Rebelión en las aulas

AROUSA

Hace tiempo que pienso que me ha tocado vivir la peor época de la historia de la humanidad. Imagino que en cada período habrá habido más de una persona pensando exactamente lo mismo. Un gladiador, un campesino esclavizado por un señor feudal, un africano arrancado de su tierra rumbo a los algodonales americanos, un inca en las minas de Potosí o un pobre obrero en la Europa industrial. Sin duda, no hay momento de la historia sin sufrimiento. Sin dolor e injusticia. Visto así, hasta parece obsceno pensar que estos son malos tiempos.
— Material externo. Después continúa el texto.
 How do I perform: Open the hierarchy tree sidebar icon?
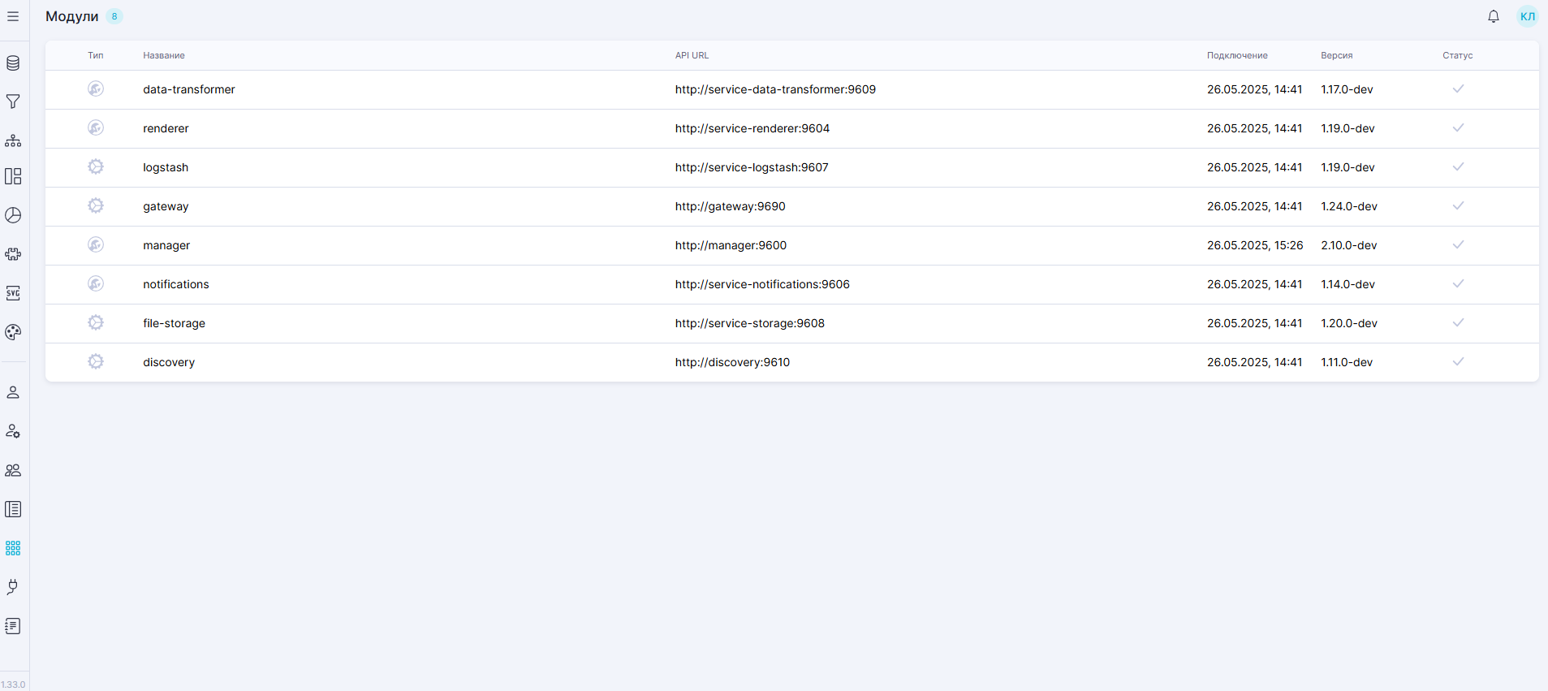[x=13, y=140]
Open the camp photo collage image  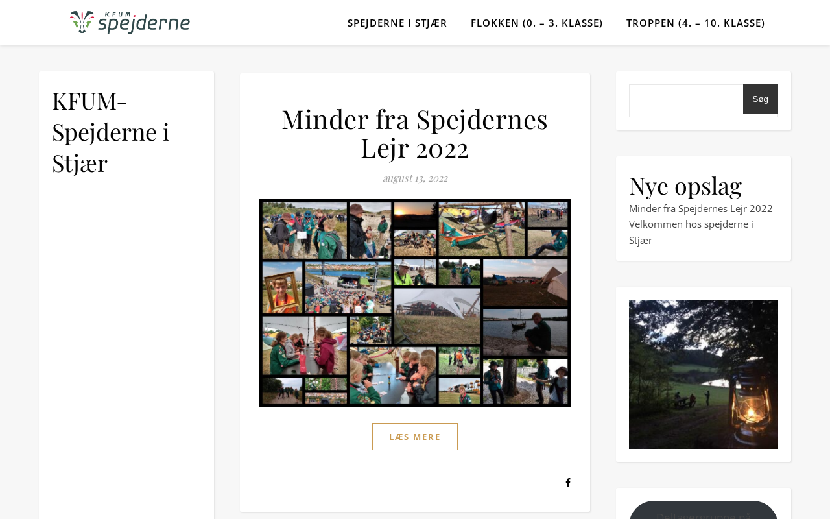415,303
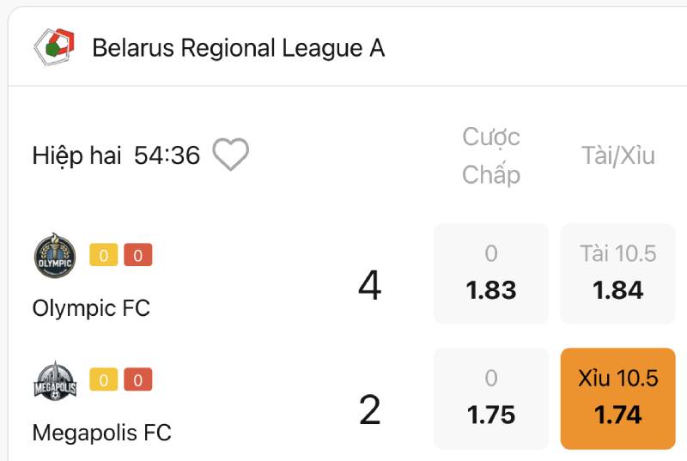Click the Megapolis FC team crest

(55, 380)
A pesar de los 4,5 millones de parados, los salarios de risa, las hipotecas de escándalo y las pensiones cada vez más tarde y mal. Pero hay signos evidentes del precipicio al que nos estamos asomando. Cuando a un país le falla lo básico camina hacia el abismo. Repasemos. La sanidad, mal. Los servicios sociales, peor. La educación, regular y empeorando. Tanto, que ya hasta los padres de alumnos organizan manifestaciones como la de Vilagarcía para pedir más comedores en los colegios y reparaciones básicas. Y eso por no hablar del nivel de las clases, que es otro cantar. Que los techos de las aulas se caigan bien merece una rebelión, pero si por lo menos los chicos aprendieran algo, la cosa sería para menos.